NLS-Glossary

Birefringent prisms

are prisms made from birefringent crystals for producing a highly polarized light wave or polarization splitting of light. The Wollaston prism is a polarization splitter in which the split beam has orthogonal polarizations. Two calcite (or quartz) right angle prisms A and B are placed with their diagonal faces touching to form a rectangular block. Various Wollaston prisms with typical beam splitting angles of 15 - 45° are commercially available. The Wollaston prism is a beampolarization splitter. E1 is orthogonal to the plane of the paper and also to the optic axis of the first prism. E2 is in the plane of the paper and orthogonal to E1. e-ray is the extraordinary wave and o-ray is the ordinary wave.

 

BISYNC

Binary Synchronous Communication. Protocol supported by the AS/400 for communicating with other AS/400, IBM mainframe, System/36, and System/38 systems.                

Bit

is the basic unit of information in digital communication systems and corresponds to the presence or absence of pulses.                                                                                               

Bit error rate (BER)

is the fraction of all bits that are wrong (corrupted) within a long series of bits of information received over a long period of time. Stated differently, it is the ratio of errors to the total number of bits transmitted during a long digital transmission period.
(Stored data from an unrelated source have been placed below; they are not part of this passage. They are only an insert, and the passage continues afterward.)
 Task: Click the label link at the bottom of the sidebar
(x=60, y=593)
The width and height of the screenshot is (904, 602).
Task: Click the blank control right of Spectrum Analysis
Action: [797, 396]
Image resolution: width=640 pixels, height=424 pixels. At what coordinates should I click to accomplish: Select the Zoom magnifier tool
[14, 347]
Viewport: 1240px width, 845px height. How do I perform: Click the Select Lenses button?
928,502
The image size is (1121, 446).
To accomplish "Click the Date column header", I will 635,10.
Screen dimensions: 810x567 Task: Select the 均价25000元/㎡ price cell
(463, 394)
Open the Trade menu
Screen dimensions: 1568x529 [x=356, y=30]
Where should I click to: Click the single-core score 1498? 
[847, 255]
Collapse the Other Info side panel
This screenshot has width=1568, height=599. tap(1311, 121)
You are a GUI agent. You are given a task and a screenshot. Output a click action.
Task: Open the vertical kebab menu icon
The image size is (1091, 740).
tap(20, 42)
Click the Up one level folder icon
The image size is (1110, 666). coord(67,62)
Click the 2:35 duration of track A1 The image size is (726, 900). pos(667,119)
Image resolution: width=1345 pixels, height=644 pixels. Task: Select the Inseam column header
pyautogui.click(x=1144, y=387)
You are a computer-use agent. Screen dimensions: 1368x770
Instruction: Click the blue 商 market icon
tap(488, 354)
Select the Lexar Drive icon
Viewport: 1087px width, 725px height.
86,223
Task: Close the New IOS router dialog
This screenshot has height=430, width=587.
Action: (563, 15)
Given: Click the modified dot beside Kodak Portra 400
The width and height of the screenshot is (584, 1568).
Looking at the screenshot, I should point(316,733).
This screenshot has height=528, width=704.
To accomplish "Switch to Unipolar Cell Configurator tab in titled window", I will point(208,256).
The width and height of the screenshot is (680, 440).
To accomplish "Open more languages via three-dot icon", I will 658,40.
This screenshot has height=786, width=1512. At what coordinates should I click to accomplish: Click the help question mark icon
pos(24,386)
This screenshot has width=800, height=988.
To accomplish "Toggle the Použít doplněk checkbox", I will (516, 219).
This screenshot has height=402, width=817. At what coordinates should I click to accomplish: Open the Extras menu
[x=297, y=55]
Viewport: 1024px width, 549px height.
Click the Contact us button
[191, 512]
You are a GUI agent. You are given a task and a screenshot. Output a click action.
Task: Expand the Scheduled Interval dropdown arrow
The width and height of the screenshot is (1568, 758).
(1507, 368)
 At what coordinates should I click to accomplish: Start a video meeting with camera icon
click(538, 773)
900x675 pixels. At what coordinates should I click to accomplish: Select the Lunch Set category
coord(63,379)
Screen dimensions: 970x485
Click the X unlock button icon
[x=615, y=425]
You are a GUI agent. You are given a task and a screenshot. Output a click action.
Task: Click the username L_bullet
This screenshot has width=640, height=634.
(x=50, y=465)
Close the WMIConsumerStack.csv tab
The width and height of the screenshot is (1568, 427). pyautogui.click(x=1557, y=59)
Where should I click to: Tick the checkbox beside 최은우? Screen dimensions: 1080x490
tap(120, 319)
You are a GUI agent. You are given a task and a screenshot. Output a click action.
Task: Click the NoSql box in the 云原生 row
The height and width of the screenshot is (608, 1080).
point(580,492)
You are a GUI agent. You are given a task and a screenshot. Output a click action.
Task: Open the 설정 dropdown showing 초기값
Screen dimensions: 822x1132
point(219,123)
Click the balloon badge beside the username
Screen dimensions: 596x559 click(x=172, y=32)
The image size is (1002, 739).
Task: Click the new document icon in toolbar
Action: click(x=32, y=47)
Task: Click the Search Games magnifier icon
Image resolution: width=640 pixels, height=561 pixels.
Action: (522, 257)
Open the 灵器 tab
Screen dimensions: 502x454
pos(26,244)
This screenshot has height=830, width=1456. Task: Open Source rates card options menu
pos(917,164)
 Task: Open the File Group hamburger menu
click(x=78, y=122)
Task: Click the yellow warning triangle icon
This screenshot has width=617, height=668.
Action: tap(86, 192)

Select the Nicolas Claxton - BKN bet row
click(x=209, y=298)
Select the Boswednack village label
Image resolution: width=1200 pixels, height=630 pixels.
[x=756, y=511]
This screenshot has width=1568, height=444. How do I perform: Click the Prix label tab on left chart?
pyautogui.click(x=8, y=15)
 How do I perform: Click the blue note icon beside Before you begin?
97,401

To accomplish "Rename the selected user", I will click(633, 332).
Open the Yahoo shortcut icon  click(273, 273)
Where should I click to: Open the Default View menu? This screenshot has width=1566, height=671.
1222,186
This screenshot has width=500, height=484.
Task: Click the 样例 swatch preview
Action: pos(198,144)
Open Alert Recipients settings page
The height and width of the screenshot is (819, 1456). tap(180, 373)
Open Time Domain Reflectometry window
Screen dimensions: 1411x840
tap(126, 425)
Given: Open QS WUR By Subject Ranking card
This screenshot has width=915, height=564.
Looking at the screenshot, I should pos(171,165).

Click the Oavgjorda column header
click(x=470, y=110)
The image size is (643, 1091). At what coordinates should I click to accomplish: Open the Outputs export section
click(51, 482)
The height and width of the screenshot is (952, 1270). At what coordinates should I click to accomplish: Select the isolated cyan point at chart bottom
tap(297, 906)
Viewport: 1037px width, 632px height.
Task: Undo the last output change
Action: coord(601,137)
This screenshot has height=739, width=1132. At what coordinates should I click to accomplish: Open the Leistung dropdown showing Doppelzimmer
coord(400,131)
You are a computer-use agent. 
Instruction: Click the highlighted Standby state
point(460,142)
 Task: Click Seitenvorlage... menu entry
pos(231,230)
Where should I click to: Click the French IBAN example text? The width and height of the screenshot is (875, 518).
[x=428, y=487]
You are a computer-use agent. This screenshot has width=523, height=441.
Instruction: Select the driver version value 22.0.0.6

The lower the BER. the better is the transmission system.

Bit rate

is the rate at which bits are transmitted in a digital communications system. Maximum rate at which the digital data can be transmitted along the fiber is the bit rate capacity,B (bits per second), and is directly related to the dispersion characteristics of the fiber.

Bit rate. distance (BL)

is the product of the bit rate capacity and fiber length and is a measure of the information carrying capacity of a fiber. Generally, the dispersion or time spread of an optical pulse increases with distance and the bit rate capacity consequently decreases with distance. In multimode fibers, B decreases approximately linearly with L so that BL is nearly constant and fiber characteristic. Strictly, however, BL is not constant (especially for single mode fibers) and one should compare BL products of fibers of comparable length. See bandwidth.